Windows Vista First Impressions

I bought a Toshiba 13″ laptop at BestBuy yesterday for $750, just to have a lightweight laptop with included DVD drive to take to Africa. The machine has more or less everything once should need: 1 GB of RAM, 160 GB hard drive, DVD burner, Webcam, FireWire and USB ports, etc. It also came with Windows Vista preinstalled.

I tried doing some basic things with Vista, such as changing the workground from “WORKGROUP” to “MSHOME”. This involved trips into the Help system and finding help descriptions that didn’t match up to the dialog boxes. It was possible from some of the network dialog boxes to pick a collection of checkboxes that would, when Apply was clicked, result in a 1960s mainframe-style error of “incompatible parameters”.
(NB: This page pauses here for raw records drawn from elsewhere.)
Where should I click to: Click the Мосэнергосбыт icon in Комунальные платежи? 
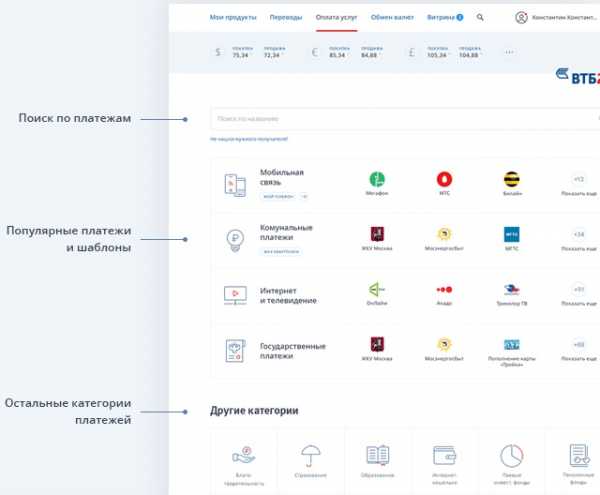pyautogui.click(x=444, y=236)
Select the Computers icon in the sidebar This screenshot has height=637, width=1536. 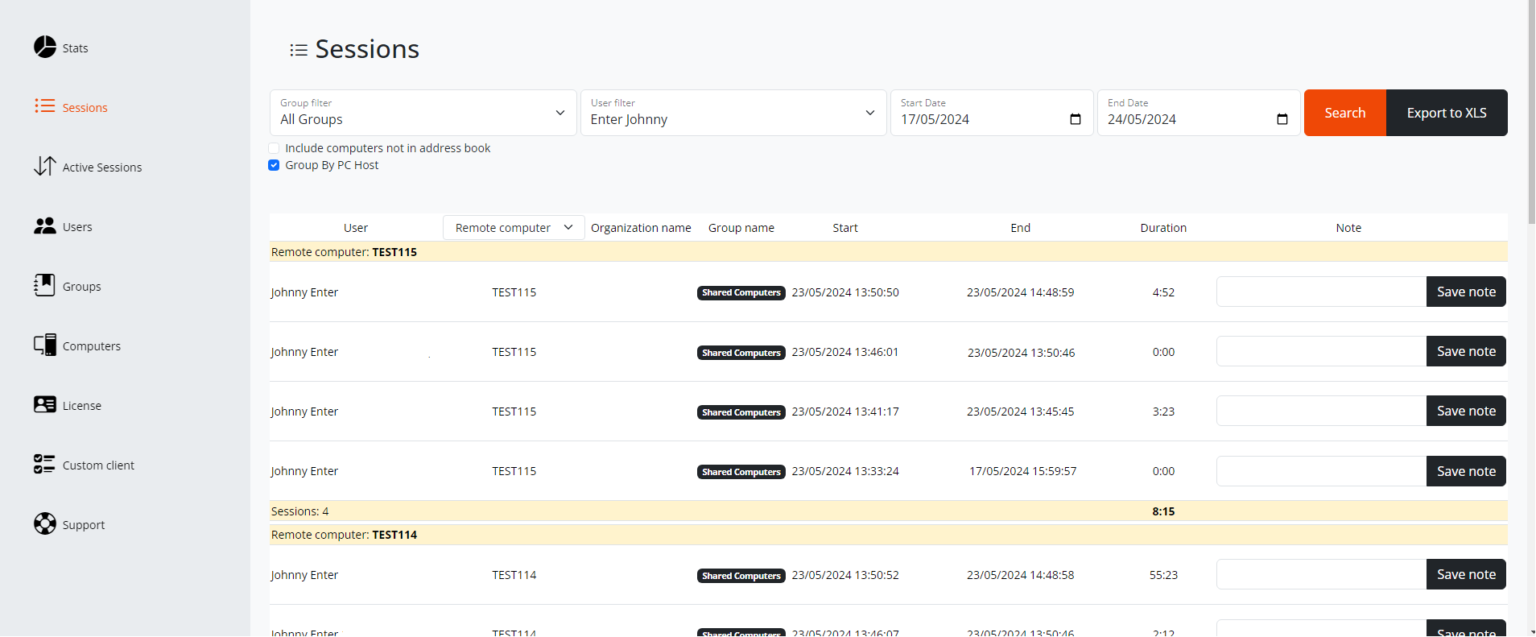click(45, 345)
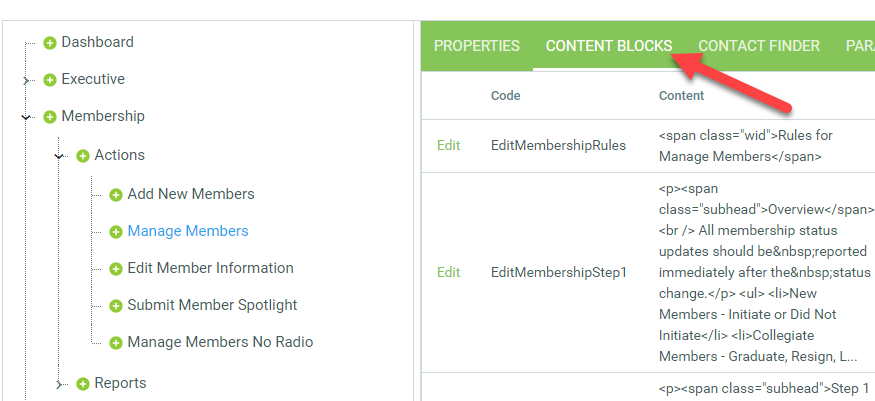Collapse the Membership tree node arrow
The image size is (875, 401).
27,117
Vista can’t connect to my Infrant NAS disk array, even after I upgraded the firmware on the Infrant. The XP machines have no trouble with this. The worst thing about Vista is that it doesn’t like to say no. When connecting to a network server that it has discovered, it puts up a “working” thermometer and will keep incrementing it for about five minutes. It never does work, but Vista never seems to give up. Dead Windows File Explorer programs litter the desktop and need to be killed with the red X in the upper right.

During a lot of system administration tasks, bizarre dialog boxes pop up demanding extra administrator rights, even though the machine only has one user, which was configured without a password.

The system tends to be sluggish, even with 1 GB of RAM and a modern dual-core CPU. Although Vista is supposed to be virus-proof, the system shipped with McAfee firewall and virus protection software (which I uninstalled, along with everything else that seemed superfluous, in an attempt to boost the machine’s responsiveness).

Summary: So far inferior in every way to Windows XP.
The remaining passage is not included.